(если даже автор и не задавался такой целью). Образ однозначный, одномерный к развитию не способен и потому не может сохранять интерес и значение навечно или хотя бы надолго. Для этого потребно качество, которое можно назвать полифонией, или полисемией образной структуры, или художественной диалектикой, предполагающей «completio oppositorum» – комплекс противоположностей, противоречий, который раскрывается на разных уровнях: в характерах, в ситуациях, в эмоциональных оценках изображаемого. Вот это качество мы действительно находим в великих произведениях словесного искусства – от древних до новейших. Они создают далеко идущую смысловую перспективу.

Но это не все. Разве мало встречается посредственных произведений, где противоречия прямо-таки громоздятся, где действия персонажей не мотивированы, высказывания не сбалансированы, свойства характеров между собой не согласованы и концы с концами не сходятся? Такого рода дурная сложность вызывает реакцию недоверия – знаменитое «Не верю!» Станиславского. А нужно, чтобы верили. Истинно художественное произведение заставляет верить, что запечатленные в нем противоречия, антитезы, антиномии не выдуманы по произволу автора, а действительно входят в состав жизни.

В хвалах, воздаваемых произведениям искусства, искони звучал мотив: «Это сама жизнь!» – или: «Это более правдиво, чем сама жизнь!» Так говорили об античных мраморах, о картинах Рафаэля, о Данте и Шекспире, о Толстом и Достоевском. И говорили не напрасно. Шедевры искусства обладают убедительностью подлинного бытия, производят эффект реального существования. Это не значит, что они непременно «близки натуре» (что часто понимали под термином «реализм»), они могут быть и совершенно фантастическими и все же создавать впечатление реальности.
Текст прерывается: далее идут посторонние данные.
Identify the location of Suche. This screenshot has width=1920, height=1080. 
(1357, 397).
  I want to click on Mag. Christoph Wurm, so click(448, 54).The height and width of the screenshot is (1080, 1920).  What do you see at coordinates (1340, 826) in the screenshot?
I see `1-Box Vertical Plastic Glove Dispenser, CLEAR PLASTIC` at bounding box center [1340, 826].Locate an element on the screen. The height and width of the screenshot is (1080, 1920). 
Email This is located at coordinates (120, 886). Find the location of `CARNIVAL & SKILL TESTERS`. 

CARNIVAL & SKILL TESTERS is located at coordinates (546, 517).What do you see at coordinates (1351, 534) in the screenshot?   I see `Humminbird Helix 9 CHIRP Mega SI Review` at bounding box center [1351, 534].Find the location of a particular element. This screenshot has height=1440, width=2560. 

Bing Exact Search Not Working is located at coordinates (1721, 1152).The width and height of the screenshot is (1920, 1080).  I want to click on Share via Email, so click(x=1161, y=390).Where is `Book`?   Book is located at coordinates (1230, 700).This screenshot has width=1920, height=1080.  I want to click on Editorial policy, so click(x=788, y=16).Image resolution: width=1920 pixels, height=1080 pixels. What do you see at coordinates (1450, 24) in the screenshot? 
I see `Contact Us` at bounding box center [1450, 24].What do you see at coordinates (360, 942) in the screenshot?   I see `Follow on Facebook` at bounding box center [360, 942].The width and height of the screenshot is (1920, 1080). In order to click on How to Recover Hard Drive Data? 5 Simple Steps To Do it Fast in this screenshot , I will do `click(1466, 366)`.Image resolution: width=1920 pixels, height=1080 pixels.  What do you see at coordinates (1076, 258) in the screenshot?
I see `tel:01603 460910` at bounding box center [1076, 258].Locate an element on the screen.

Данте не был ни в аду, ни в раю, но описал свое воображаемое путешествие с такой мощью подлинности, что понятен возглас веронской женщины: «Он был там!»

Ощущение правдивости возникает из эстетических качеств художественной формы, родственных коренным формообразующим принципам всего живого. Хаотическое и аморфное нежизнеспособно в действительности и бессильно в искусстве. Великие произведения живут долго – на долгую жизнь запрограммировано их эстетическое строение, в чем-то близкое структурам и ритмам живой природы. Чехов в цитированном выше письме говорил: «Кто владеет научным методом, тот чует душой, что у музыкальной пьесы и у дерева есть нечто общее, что та и другое создаются по одинаково правильным, простым законам» (П., 3, 53). Но, добавлял он, порядок этого сочетания скрыт от нас. Скрыт он и от художников, но лучшие из них интуитивно постигают законы эстетической формы – и не только в музыке. Эстетически совершенная форма обладает гармонической структурой, представляя аналог тем жизненным силам, которые противодействуют тенденциям к распаду. Какие бы мрачные и страшные явления ни становились предметом изображения художника, он «чует душой» гармонию, заложенную в фундаменте мироздания, о ней догадываются и великие ученые. «Господь Бог изощрен, но не злобен», – говорил Эйнштейн[13].

Отсюда – очищающее, целительное воздействие, которое оказывают великие художественные произведения, хотя бы и трагические, – катарсис. Учение о катарсисе, как известно, развито в «Поэтике» Аристотеля именно применительно к трагедии.

И еще одна особенность художественных шедевров: их авторы способны в творчестве своем стать выше собственной эмпирической личности, неизбежно ограниченной и условиями существования, и краткостью жизни, и субъективными пристрастиями. Взгляд на искусство как на «самовыражение» художника едва ли верен – или верен только для художников среднего таланта и большой самоупоенности. Испокон веков высшим назначением художника считалось быть глаголом не личности своей, но Бога (в религиозной эстетике), или Природы (в эстетике Возрождения), или Универсума (в романтической терминологии), или Действительности (в терминах эстетики реалистической). В любом случае – передатчиком чего-то высшего, чем он сам, что ему дано было «видеть и слышать». Такие вещи как бы не сочинены, а явлены художнику. Читатель (зритель, слушатель) воспринимает их как нечто сущее, обладающее самостоятельным бытием. В этом качестве они и становятся возбудителями активной психической деятельности воспринимающих.